Community Partnership Grants
The American Studies Association is pleased to announce the recipients of the 2016 ASA Community Partnership Grants to support collaborative interdisciplinary community projects utilizing American Studies pedagogy, curriculum, research, and other resources.
1. University of Pittsburgh: Art, Social Change, and Neighborhood Identities: Hemispheric Conversations. (Amount $3,000)
This project will bring artists from Chicago, Pittsburgh, and Leon Guanajuato, Mexico into conversation with Pittsburgh residents and each other. By developing workshops on the history of aerosol art, planning public murals, and holding a pot luck party, and one-day symposium, this project allows for artists and residents to connect shared challenges in post-industrial urban spaces, and to explore public art making as a means of democratically shaping the urban environment. Its goals are educational, professional, oriented towards social change, and future collaboration.
2. University of New Mexico: Promoting Service Learning in American Studies. (Amount $3,000)
This joint project of the Department of American Studies and the National Hispanic Cultural Center (NHCC) in Albuquerque, New Mexico, will establish a number of paid internships for undergraduate and graduate students in American studies. Under supervision by the NHCC curatorial staff, interns will conduct primary research, oral interviews, and studio visits.

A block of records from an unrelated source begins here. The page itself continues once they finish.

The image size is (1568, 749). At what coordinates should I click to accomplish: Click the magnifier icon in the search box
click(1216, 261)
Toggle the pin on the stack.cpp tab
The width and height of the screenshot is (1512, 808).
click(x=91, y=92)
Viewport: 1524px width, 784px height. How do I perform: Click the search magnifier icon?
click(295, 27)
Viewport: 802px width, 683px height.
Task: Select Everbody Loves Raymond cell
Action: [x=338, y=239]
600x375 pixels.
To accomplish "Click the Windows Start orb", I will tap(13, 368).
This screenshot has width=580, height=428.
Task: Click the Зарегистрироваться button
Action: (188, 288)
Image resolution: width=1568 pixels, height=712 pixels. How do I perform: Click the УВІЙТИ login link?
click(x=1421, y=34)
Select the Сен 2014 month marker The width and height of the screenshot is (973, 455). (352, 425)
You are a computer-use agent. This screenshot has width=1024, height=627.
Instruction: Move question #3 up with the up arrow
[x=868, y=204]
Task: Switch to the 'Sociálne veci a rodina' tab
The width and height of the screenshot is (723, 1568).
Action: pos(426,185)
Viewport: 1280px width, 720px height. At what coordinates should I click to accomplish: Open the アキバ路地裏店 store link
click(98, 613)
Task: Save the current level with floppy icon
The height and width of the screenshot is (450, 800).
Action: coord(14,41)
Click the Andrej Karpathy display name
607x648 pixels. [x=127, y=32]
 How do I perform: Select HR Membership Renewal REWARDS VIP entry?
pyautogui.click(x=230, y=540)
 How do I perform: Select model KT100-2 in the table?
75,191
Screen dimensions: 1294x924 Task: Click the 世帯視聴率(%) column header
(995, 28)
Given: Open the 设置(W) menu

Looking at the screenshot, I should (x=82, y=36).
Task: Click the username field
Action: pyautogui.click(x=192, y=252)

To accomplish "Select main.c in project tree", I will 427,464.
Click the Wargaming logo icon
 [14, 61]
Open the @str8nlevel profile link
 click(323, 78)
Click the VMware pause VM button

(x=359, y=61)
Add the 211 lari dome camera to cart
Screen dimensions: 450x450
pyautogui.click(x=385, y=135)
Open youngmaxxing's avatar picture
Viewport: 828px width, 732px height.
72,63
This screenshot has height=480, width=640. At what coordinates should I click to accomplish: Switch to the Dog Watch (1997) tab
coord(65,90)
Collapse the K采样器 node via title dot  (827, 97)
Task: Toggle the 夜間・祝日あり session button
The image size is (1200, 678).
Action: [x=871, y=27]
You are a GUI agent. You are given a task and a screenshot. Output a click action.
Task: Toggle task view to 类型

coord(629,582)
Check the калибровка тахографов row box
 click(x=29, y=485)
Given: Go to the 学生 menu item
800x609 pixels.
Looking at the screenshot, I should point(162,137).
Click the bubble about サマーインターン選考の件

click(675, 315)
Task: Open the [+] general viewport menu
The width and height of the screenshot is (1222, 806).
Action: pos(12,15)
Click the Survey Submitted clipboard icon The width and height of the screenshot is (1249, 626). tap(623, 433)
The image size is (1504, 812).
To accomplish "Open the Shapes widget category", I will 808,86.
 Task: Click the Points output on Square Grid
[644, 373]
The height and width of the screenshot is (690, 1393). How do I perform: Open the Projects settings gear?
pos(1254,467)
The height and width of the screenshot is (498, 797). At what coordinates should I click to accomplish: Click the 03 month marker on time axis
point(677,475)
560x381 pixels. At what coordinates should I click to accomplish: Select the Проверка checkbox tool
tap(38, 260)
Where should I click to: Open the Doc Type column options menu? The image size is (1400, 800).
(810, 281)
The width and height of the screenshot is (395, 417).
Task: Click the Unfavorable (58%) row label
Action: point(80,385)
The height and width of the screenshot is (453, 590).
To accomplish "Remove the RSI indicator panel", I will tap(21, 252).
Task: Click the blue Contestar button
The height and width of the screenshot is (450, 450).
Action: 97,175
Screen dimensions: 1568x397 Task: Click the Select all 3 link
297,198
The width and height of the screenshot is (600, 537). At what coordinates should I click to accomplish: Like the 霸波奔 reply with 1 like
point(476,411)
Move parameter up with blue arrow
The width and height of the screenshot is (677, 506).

They will help select artworks to be exhibited, write object and text labels, and develop exhibit-related programming.
Regional Chapter Grants
The American Studies Association is pleased to announce the recipients of the 2016 Regional Chapter Grants to develop programming, in the form of conferences or other projects, that engages both American studies practitioners and others interested in the field within a specific region in an original and creative manner.
1. Hawai’i American Studies Association: Detours: A Decolonial Guide to Hawai’i. Workshops and Creative Project. (Amount $3,000)
The project will host two full-day writing workshops for contributors who include academics, activists, artists, and practitioners. It will then host a public forum following the second workshop session. The editors of Detours are committed to allowing the project to unfold as contributors bring their expertise and ideas to it. The book and related materials will address specifically the ways in which communities of practice are working against the harmful effects of the tourism industry, while simultaneously turning the infrastructure of tourism and the genre of tourism writing on its head.
2. New England American Studies Association: NEASA Professional Development Colloquium, Annual Conference, and Liaison Program (NLP). (Amount $3,000)
The goal of the program is to increase participation in American studies events and to create a mechanism that will allow NEASA to better represent its broad membership. The colloquium, to be held in fall 2016, will again focus on professionalization concerns for graduate students, faculty, and alternative academics. The next NEASA conference will be held in spring 2017. To support these efforts, NEASA will use the ASA funds to help supplement the costs of its upcoming annual programs and NLP, which seek to contribute to the local scholarly communities both inside and beyond the academy.
3. New York Metro American Studies Association: Everything You Wanted to Know About Academic Professionalization—But Were Too Busy Updating Your CV to Ask. (Amount $3,000)
The colloquium will address careers outside academia for PhDs in American studies and related fields, as well as offer workshops on skills and competencies central to academic professionalization. It will invite editors of major journals in American studies as well as the editorial staff of university presses to speak about the environment for scholarly publishing today. The colloquium will include a session on grant-writing. It will also bring in speakers on careers outside of academia, as well as offering short “how-to” sessions on nuts-and-bolts skills like compiling a cv, writing fellowship applications, and composing conference proposals.
4. Southern American Studies Association: Migrations and Circulations (2017 Biennial Conference of the Southern American Studies Association). ($3,000)
The grant will fund two initiatives that align with the mission of the conference and of the SASA. First, support for transportation and subsidized registration will enhance opportunities for educators and students to attend “Migrations and Circulations” and deepen the diversity of perspectives on conference themes. Additionally, funding for a plenary and discussion that engages all attendees in sustained exploration of interdisciplinary work by a prominent scholar will generate conversations about the past and future of our discipline. The conference expects 150-200 attendees, including from states outside the region and throughout the world.